# iMac G5 : il faut absolument installer la mémoire par PAIRE : +38% à xbench



## Red Leader (20 Septembre 2004)

voilà les chiffres du iMac G5 1.8GHz

->http://translate.google.com/transla...64-bit+128-bit+xbench&hl=fr&lr=&ie=UTF-8&sa=G

Xbench mémoire essai iMac G5 1,8GHz - en MO/s

Configuration
64Bit - 256MO
128Bit - 1GO
2x64Bit - 1,25GO

Système Fill
1664,16
2231,49
1625,25

Système copie
750,36
1041,32
861,25

Stream copie
1217,79
1615,10
1255,89

Stream Scale
1250,43
1657,52
1251,27

Stream add.
1439,19
1781,15
1423,78

Stream Triad
1461,27
1794,59
1441,0

même si on ne peut transposer ces chiffres directement au niveau applicatif, il est évident qu'on améliore sensiblement les performances en installant les DIMMs par paire

la barette PC3200DDR :
36¤ la 256Mo, 74¤ la 512Mo et 290¤ la 1Go sur rue-montgallet.com
(et 176¤ le disque 250Go SATA Hitachi)


----------



## nikolo (20 Septembre 2004)

on le sait deja qu'il faut installer des barettes par paires et ce depuis les G5. Apple l'a même redis lors de l'annonce de sortie de nouvel imac G5. faut s'informer un peu


----------



## Red Leader (20 Septembre 2004)

Oui ben tu devrais appliquer toi-même tes bons conseils :

si tu t'étais bien informé, tu saurais que

1/dans le PowerMac, il est *obligatoire* d'installer les modules par paire

2/dans le iMac, contrairement à ce que tu impliques, c'est différent :
- à l'inverse du PowerMac G5, on *peut* installer un seul DIMM, ou deux DIMMs différents

3/c'est *uniquement depuis la publication de la developer Note*, que nous avons la *confirmation officelle d'Apple* que mettre 2 barettes identiques, augmente les performances, mais sans savoir dans quelle proportion.

Or c'est important car on n'en tire pas les mêmes conclusions si c'est +1% ou bien +50% !

4/la seule nouvelle information que j'annonce dans mon post,c'est la *différence chiffrée * qui à ma connaissance, n'était pas connue avant la publication le 17 par PPCNUX.de

Si tu avais ces chiffres avant eux, tu aurais du les publier.

Si tu ne les avais pas, alors la prochaine fois réfléchis avant d'écrire, merci.


----------



## nikolo (20 Septembre 2004)

2/dans le iMac, contrairement à ce que tu impliques, c'est différent :
- à l'inverse du PowerMac G5, on *peut* installer un seul DIMM, ou deux DIMMs différents

j'en doute ?? donne un lien ou info de ce que tu avance.


----------



## minime (20 Septembre 2004)

Voir la Developer Note : « _If *only one DIMM* is installed, the memory bus is 64-bit.

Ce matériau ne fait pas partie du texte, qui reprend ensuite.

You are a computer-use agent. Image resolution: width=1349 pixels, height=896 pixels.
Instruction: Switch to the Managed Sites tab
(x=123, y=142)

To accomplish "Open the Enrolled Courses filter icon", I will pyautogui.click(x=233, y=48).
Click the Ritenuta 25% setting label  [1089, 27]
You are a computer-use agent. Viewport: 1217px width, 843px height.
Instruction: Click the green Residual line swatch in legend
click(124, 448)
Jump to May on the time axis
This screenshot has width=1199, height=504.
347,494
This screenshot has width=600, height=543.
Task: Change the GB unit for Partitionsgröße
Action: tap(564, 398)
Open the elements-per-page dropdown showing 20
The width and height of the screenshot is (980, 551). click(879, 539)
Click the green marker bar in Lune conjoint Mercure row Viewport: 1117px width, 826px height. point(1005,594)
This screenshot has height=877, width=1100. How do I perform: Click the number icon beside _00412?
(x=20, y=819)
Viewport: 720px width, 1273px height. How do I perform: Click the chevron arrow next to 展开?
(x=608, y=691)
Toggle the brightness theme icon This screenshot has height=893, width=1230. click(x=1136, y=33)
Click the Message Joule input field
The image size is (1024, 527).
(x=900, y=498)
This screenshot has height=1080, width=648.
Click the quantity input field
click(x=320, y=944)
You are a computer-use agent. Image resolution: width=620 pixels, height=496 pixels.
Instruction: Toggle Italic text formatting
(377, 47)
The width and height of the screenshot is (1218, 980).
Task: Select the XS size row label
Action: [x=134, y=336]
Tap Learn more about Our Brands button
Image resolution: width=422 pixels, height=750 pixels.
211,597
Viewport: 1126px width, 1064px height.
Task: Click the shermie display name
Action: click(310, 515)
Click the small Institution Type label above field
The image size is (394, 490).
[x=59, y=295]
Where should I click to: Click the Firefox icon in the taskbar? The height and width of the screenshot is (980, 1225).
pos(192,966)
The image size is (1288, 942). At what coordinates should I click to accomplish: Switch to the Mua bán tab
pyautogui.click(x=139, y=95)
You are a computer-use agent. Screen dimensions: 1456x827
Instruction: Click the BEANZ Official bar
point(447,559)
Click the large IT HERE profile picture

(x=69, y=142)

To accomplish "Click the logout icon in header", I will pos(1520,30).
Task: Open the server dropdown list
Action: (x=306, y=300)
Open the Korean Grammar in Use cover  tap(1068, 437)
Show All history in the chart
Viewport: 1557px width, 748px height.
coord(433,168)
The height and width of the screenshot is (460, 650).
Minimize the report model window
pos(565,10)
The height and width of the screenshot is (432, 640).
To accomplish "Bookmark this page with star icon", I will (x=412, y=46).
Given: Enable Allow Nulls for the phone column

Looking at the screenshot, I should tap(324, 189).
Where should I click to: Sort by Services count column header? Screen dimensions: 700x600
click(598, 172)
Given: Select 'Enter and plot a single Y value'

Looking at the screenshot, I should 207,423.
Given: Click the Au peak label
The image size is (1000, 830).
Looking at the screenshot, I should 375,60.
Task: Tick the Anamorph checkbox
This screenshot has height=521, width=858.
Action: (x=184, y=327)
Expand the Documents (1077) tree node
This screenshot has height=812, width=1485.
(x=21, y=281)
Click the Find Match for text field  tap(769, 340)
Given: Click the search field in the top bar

If *two non-identical DIMMs* are installed, there are two 64&#8211;bit memory buses. If *two identical DIMMs* are installed, the memory bus is 128-bit. Identical DIMM pairs have the same size and composition and provide the fastest and most efficient throughput._ »


----------



## r e m y (20 Septembre 2004)

Bien sûr NICOLO que dans l'iMac G5 on *PEUT* n'installer qu'une seule barrette... la meilleure preuve (sans avoir besoin de donner un lien quelconque), c'est que la config de base ne comporte qu'UNE seule barrette de 256 Mo !

Faut t'informer un peu!


----------



## FloX (20 Septembre 2004)

La différence de perf avait deja été constaté sur le forum macbidouille  Par contre le gain évolué est d'environ 30 %.


----------



## Red Leader (20 Septembre 2004)

ben flox pourquoi ils viennent de passer ma news sur macbidouille alors?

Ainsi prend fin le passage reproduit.